**WHAT IS BEING ASKED**
Exactly the lines from the one containing "The height and" through the final line of the data are to be written out again, with nothing added.

**RECORDS SHOWN**
[Start of Attachment]
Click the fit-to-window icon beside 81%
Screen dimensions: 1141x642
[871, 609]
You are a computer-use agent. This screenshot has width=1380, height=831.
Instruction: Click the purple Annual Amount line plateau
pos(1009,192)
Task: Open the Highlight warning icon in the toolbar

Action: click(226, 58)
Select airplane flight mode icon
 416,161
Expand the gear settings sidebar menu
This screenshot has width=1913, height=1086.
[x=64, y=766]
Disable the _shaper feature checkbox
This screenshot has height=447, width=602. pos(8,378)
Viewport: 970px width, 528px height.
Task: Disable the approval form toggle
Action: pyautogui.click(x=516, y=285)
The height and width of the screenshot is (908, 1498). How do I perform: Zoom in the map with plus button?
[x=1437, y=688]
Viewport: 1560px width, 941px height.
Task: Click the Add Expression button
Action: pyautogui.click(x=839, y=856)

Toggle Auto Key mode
[End of Attachment]
**ANSWER FOR THE TASK**
The height and width of the screenshot is (908, 1498). How do I perform: Zoom in the map with plus button?
[x=1437, y=688]
Viewport: 1560px width, 941px height.
Task: Click the Add Expression button
Action: pyautogui.click(x=839, y=856)

Toggle Auto Key mode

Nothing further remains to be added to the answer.